Note that the FITS standard requires that the TABLE data be padded with blanks to an even number of FITS 2880-byte blocks. There is no requirement that these padding characters be included in the PDS4 label, and they're generally ignored.

In the TABLE extension header:

  • NAXIS1 corresponds to the <record_length> attribute in the <Record_Character> class.
  • NAXIS2 corresponds to the <records> attribute in the <Table_Character> class.
  • TFIELDS corresponds to the <fields> attribute in the <Record_Character> class. (Unlike in BINTAB tables, ASCII tables may not have fields that are arrays, vectors, or complex numbers.)
The attribute <group_fields> or something similar may be required in later releases. For TABLE extensions, this attribute will always have a value of "0" (zero).

Field Descriptions

Each field must have a corresponding TBCOL and TFORM keyword in the FITS TABLE header. The keywords used to define the fields have close analogs in the PDS4 <Field_Character> class:

FITS PDS4 Field_Character
TBCOL <field_location>
TFORM <data_type>
see following
TTYPE <name>
TUNIT <unit>
TSCAL <scaling_factor>
TZERO <value_offset>
TNULL see below
TDISP see below

TNULL is a string used as a null data flag for the field and corresponds to the value found in the file - before scaling or offset are applied. It can be translated into one of the specific flags in the <Special_Constants> class, depending on the circumstances of the data.

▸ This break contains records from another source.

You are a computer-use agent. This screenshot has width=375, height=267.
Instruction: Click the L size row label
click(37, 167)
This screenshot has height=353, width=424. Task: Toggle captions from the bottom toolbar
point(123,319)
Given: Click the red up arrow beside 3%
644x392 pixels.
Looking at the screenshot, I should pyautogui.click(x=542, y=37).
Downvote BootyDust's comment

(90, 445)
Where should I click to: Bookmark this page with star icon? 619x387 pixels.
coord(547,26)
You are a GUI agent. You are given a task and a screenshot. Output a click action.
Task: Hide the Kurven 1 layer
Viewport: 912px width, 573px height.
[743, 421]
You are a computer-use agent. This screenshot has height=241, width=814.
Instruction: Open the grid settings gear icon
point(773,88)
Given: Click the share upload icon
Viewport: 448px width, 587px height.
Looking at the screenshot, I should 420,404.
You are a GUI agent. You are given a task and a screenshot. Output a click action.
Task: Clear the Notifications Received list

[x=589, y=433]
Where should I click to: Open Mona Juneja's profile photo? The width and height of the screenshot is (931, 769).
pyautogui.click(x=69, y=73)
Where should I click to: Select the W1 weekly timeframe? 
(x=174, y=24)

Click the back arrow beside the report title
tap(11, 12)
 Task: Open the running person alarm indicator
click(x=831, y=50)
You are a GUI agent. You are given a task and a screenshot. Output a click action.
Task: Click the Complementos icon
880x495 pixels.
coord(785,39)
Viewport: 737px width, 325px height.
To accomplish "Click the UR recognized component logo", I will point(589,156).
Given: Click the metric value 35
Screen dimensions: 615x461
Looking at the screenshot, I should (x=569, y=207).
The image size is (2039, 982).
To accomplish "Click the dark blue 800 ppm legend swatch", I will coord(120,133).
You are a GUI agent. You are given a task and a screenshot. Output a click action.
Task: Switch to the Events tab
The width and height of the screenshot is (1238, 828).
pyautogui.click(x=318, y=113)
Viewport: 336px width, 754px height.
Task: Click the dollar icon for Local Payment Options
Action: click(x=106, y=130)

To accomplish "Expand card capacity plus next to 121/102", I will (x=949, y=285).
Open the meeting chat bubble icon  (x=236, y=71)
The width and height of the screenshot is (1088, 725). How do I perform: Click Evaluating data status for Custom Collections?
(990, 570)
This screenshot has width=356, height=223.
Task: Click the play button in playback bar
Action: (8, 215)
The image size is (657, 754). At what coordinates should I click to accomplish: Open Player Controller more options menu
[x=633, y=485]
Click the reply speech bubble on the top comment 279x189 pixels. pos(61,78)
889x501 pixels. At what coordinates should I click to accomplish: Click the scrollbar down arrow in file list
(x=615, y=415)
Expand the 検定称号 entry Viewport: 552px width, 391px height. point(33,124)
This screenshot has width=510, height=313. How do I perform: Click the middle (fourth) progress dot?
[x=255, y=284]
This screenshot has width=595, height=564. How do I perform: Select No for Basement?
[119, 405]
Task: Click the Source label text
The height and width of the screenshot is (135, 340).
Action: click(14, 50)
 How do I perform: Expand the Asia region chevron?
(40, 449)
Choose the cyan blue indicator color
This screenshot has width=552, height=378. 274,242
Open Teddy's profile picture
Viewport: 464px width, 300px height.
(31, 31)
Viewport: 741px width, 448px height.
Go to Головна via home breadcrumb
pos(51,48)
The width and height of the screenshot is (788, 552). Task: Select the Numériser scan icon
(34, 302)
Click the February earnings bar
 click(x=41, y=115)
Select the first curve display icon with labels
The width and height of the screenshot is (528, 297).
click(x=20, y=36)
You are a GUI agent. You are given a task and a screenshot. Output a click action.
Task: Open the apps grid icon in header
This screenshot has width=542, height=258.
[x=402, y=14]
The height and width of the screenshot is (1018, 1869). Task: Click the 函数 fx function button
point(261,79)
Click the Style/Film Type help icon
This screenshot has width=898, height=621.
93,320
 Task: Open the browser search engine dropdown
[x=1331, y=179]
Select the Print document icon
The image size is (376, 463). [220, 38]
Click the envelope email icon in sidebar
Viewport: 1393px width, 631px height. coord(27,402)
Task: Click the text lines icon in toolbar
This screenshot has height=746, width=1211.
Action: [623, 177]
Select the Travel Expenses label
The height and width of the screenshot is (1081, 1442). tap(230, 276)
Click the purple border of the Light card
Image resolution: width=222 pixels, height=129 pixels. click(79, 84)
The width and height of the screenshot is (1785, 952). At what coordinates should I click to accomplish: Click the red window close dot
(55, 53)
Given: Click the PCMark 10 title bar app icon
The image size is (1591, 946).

TDISP is is an optional keyword that can be used to contain a more specific display format than that implied by the TFORM keyword.

Scalar Data Types

TFORM is required for every field to indicate data type. It has a syntax similar to a FORTRAN format specifier, with a type specifier followed by a total field width ('w') and, for real values, a precision ('d'). Unlike to keyword of a similar name in BINTAB extensions, TFORM values in TABLE extensions may not contain repetition counts in a compliant FITS file. [Note: Non-compliant FITS files have been known...]


The correspondence to PDS4 <data_type> is straightforward for numeric types:

TFORM PDS4 <data_type>
Aw ASCII_String
(or more specific ASCII_* string type)
Iw ASCII_Integer
Fw.d ASCII_Real
Ew.d ASCII_Real
Dw.d ASCII_Real

"More specific ASCII_* string types" include, for example, ASCII_Date_Time for date/time fields conforming the the standard ISO 8601 format.